> TASK BRIEF
Reproduce the rows verbatim from the line holding "You are a computer-use agent. Viewport: 459px" through the end of the rows, both included.

==== EXERCISE MATERIAL ====

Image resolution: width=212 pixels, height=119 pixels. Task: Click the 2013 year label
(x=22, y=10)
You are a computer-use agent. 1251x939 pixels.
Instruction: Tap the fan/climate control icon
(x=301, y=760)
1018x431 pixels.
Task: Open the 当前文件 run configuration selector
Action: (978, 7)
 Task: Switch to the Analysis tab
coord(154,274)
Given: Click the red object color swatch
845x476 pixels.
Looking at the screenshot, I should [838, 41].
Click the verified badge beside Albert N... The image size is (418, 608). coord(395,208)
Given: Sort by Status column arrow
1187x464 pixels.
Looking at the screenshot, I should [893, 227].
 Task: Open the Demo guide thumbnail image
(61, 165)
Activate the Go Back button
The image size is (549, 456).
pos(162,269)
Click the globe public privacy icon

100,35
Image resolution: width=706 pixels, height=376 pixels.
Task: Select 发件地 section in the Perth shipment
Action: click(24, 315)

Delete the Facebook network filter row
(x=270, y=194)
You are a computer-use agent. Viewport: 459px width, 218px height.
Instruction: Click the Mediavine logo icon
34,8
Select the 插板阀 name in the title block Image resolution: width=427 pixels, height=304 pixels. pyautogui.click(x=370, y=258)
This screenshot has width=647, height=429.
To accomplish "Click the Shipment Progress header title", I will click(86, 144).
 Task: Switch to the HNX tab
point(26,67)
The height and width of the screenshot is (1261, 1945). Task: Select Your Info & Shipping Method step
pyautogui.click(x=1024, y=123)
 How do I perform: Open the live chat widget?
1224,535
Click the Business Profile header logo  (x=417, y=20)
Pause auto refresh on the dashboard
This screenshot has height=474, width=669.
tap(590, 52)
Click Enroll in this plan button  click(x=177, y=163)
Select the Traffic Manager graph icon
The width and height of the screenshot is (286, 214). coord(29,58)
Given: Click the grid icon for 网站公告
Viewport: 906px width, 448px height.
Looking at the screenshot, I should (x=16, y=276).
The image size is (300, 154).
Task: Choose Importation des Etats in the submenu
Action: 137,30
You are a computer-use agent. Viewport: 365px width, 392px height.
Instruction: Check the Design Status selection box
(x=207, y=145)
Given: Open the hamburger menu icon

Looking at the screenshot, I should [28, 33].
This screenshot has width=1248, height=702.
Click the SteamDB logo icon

====

> ANSWER
You are a computer-use agent. Viewport: 459px width, 218px height.
Instruction: Click the Mediavine logo icon
34,8
Select the 插板阀 name in the title block Image resolution: width=427 pixels, height=304 pixels. pyautogui.click(x=370, y=258)
This screenshot has width=647, height=429.
To accomplish "Click the Shipment Progress header title", I will click(86, 144).
 Task: Switch to the HNX tab
point(26,67)
The height and width of the screenshot is (1261, 1945). Task: Select Your Info & Shipping Method step
pyautogui.click(x=1024, y=123)
 How do I perform: Open the live chat widget?
1224,535
Click the Business Profile header logo  (x=417, y=20)
Pause auto refresh on the dashboard
This screenshot has height=474, width=669.
tap(590, 52)
Click Enroll in this plan button  click(x=177, y=163)
Select the Traffic Manager graph icon
The width and height of the screenshot is (286, 214). coord(29,58)
Given: Click the grid icon for 网站公告
Viewport: 906px width, 448px height.
Looking at the screenshot, I should (x=16, y=276).
The image size is (300, 154).
Task: Choose Importation des Etats in the submenu
Action: 137,30
You are a computer-use agent. Viewport: 365px width, 392px height.
Instruction: Check the Design Status selection box
(x=207, y=145)
Given: Open the hamburger menu icon

Looking at the screenshot, I should [28, 33].
This screenshot has width=1248, height=702.
Click the SteamDB logo icon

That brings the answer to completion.